The group $\mathbb{Z}_4\oplus \mathbb{Z}_{12}/\langle(2,2)\rangle$ is isomorphic to one of $\mathbb{Z}_8, \mathbb{Z}_4\oplus \mathbb{Z}_2, \mathbb{Z}_2\oplus\mathbb{Z}_2\oplus\mathbb{Z}_2$.
I have already determine the group is not isomorphic to $\mathbb{Z}_8$. I am having trouble understanding why it is not isomorphic to one of the other two. I found an answer that explains why it is not $\mathbb{Z}_2\oplus\mathbb{Z}_2\oplus\mathbb{Z}_2$.
I have not worked with a cyclic element such as $\langle(2,2)\rangle$. That could be what is causing my confusion. I know that $\langle2\rangle = \{\dots, -2, 0, 2, 4, \dots\}$.

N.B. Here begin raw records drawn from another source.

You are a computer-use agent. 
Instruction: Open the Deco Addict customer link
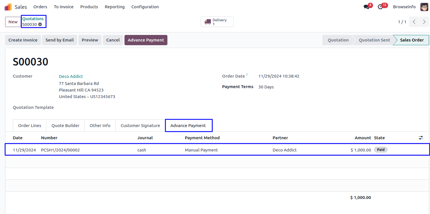point(71,76)
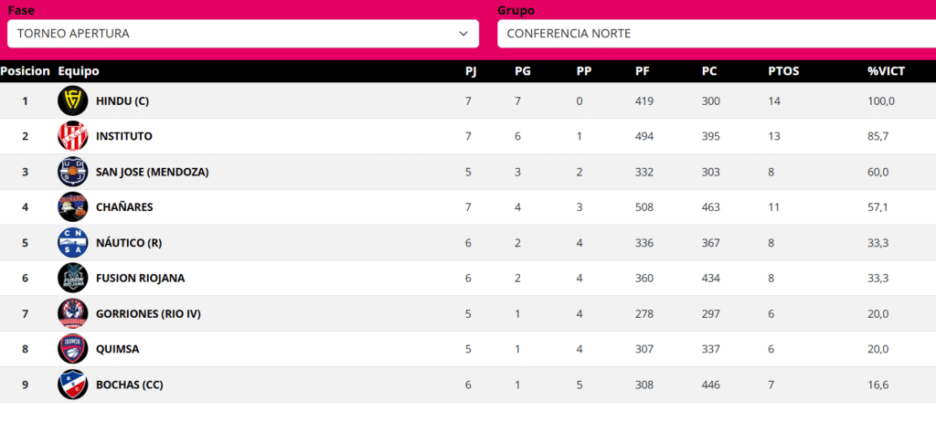The height and width of the screenshot is (422, 936).
Task: Open the CHAÑARES team name link
Action: pyautogui.click(x=124, y=207)
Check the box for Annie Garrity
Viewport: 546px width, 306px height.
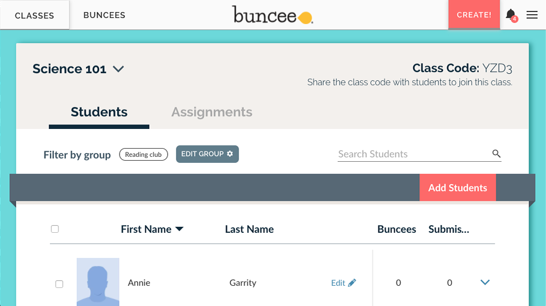59,284
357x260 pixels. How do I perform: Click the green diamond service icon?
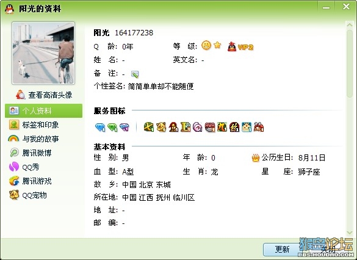click(112, 127)
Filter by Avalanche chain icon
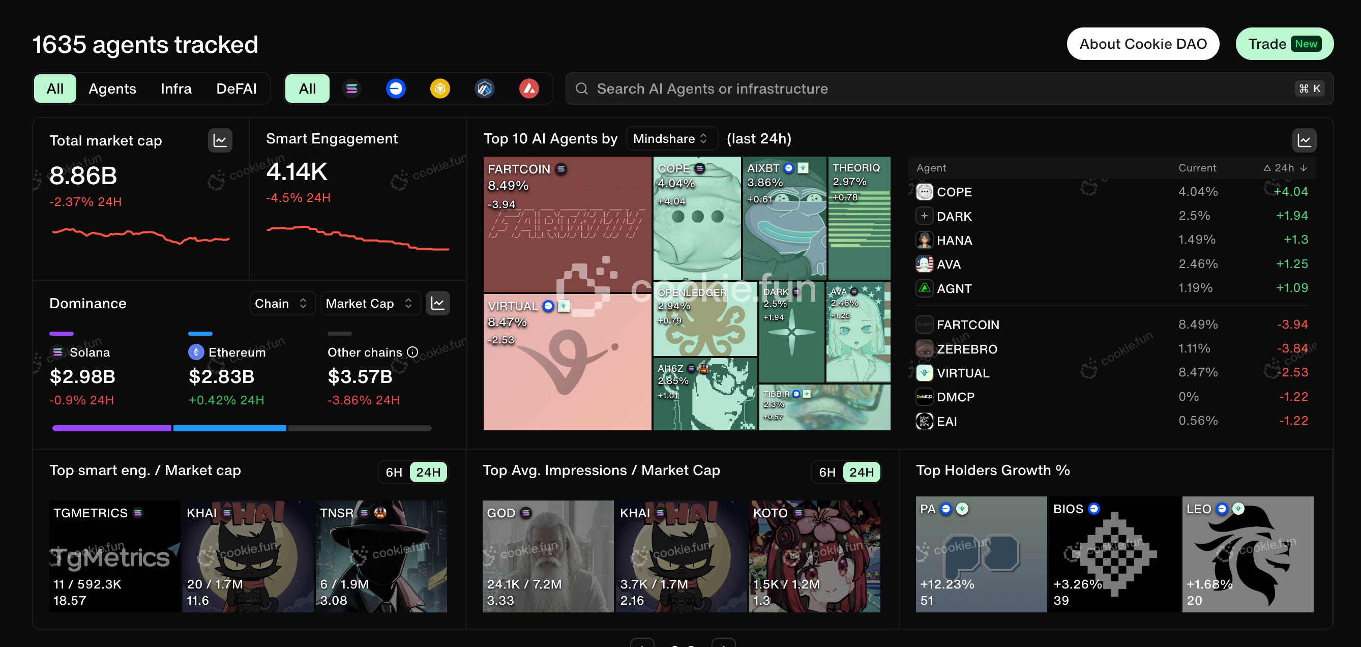 tap(529, 88)
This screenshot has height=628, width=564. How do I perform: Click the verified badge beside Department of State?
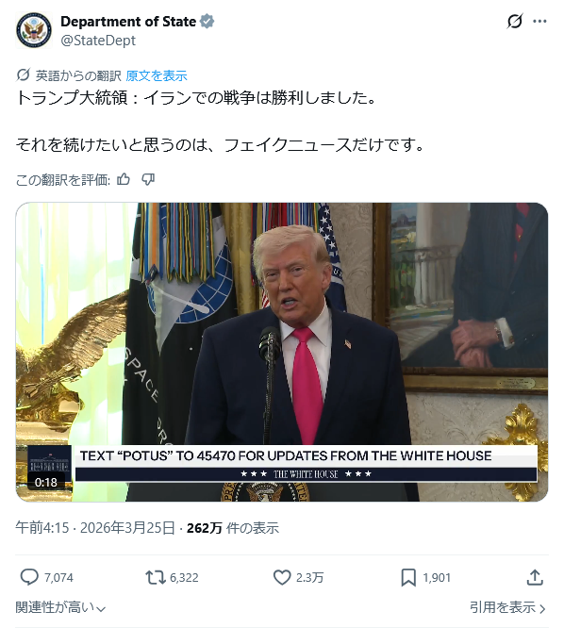pyautogui.click(x=207, y=22)
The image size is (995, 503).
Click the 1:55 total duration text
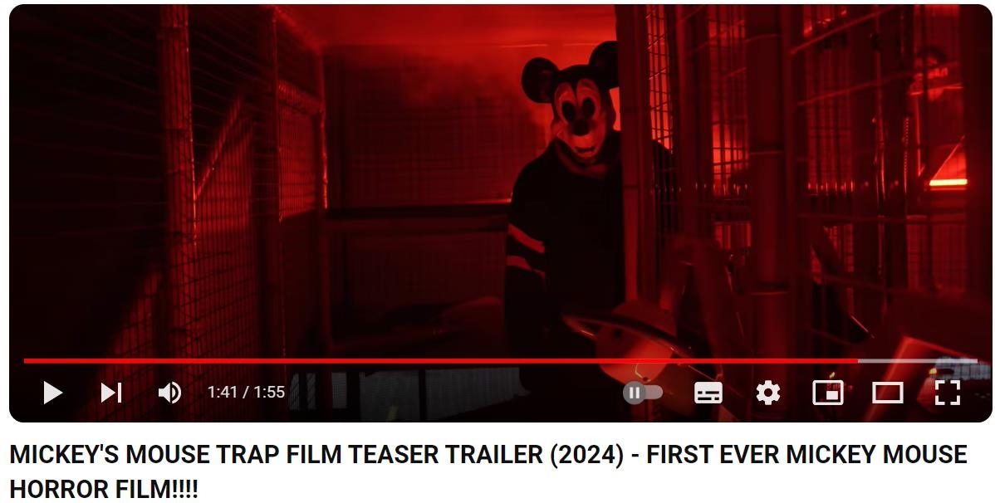269,392
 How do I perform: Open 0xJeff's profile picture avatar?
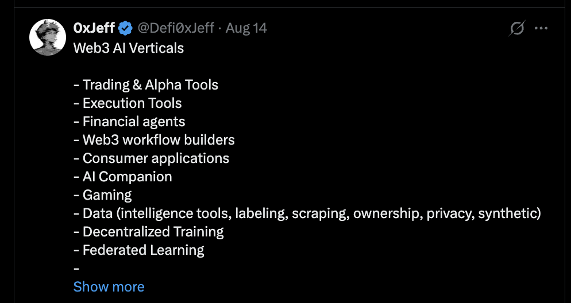(47, 37)
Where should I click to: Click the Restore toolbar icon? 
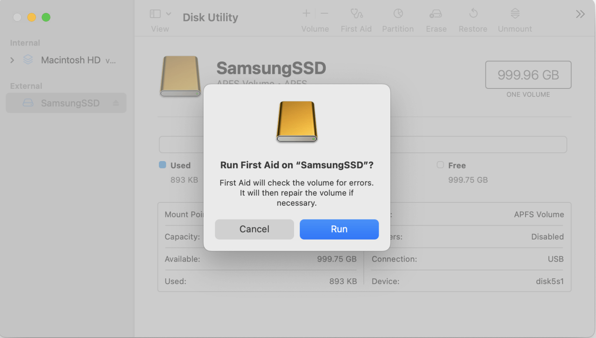click(x=473, y=14)
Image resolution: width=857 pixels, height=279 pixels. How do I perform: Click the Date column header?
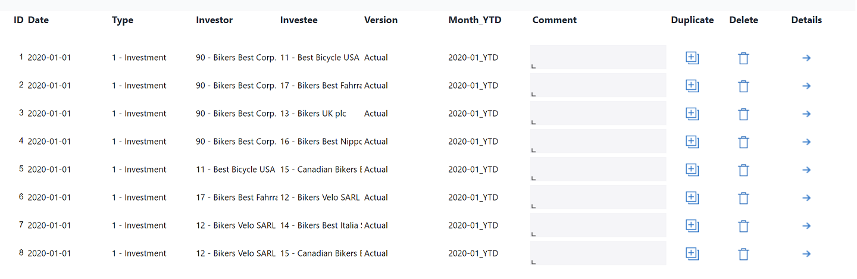[38, 20]
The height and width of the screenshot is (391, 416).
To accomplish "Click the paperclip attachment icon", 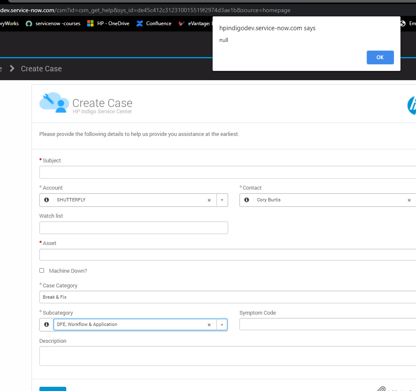I will pyautogui.click(x=380, y=388).

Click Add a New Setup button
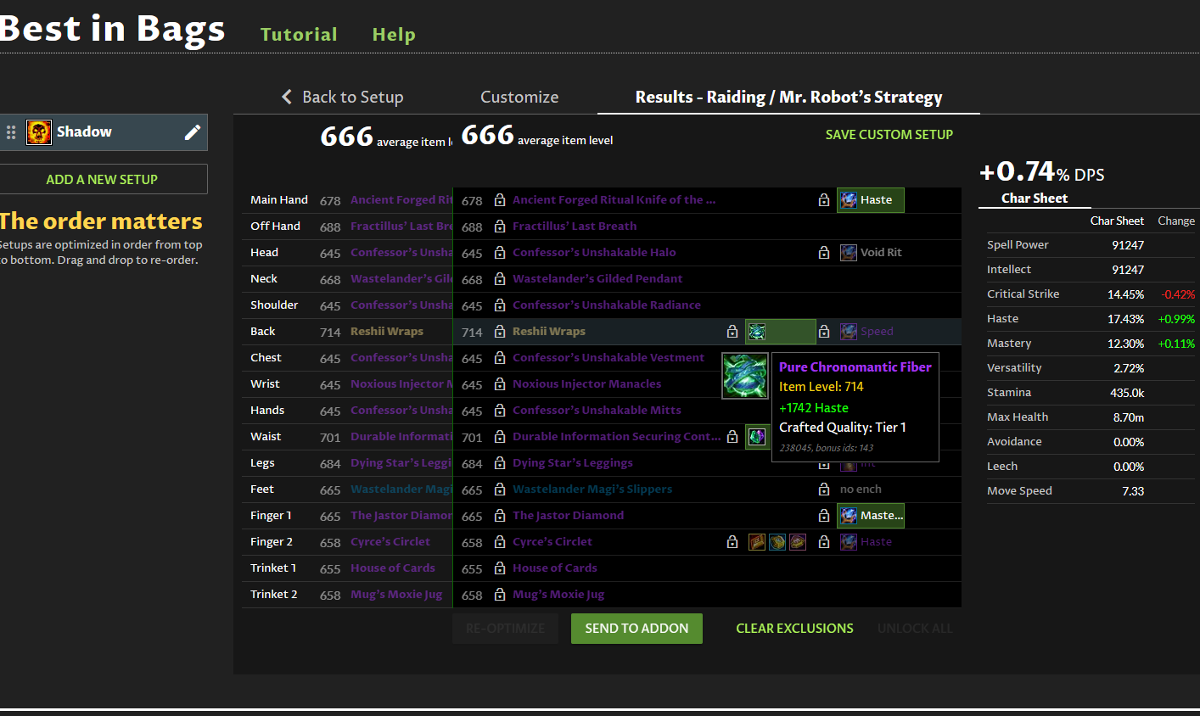[102, 180]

Any help is appreciated. Thanks.
The order of $(2,2)$ in $\mathbb{Z}_4\oplus\mathbb{Z}_{12}$ is easily seen to be $6$, so the quotient group has $4\cdot12/6=8$ elements.
The order of $x=(0,1)+\langle(2,2)\rangle$ is indeed $4$, because $$ 2x=(0,2)+\langle(2,2)\rangle\ne0+\langle(2,2)\rangle $$ but $$ 4x=(0,4)+\langle(2,2)\rangle $$ and $(0,4)=4(2,2)$. This excludes $\mathbb{Z}_2\oplus\mathbb{Z}_2\oplus\mathbb{Z}_2$.
Now take $x=(a,b)$; then $$ 4x=(4a,4b)=(4a,4a)-(0,4(b-a))= 2a(2,2)+(b-a)(0,4)=2a(2,2)-4(b-a)(2,2) $$ Can you finish?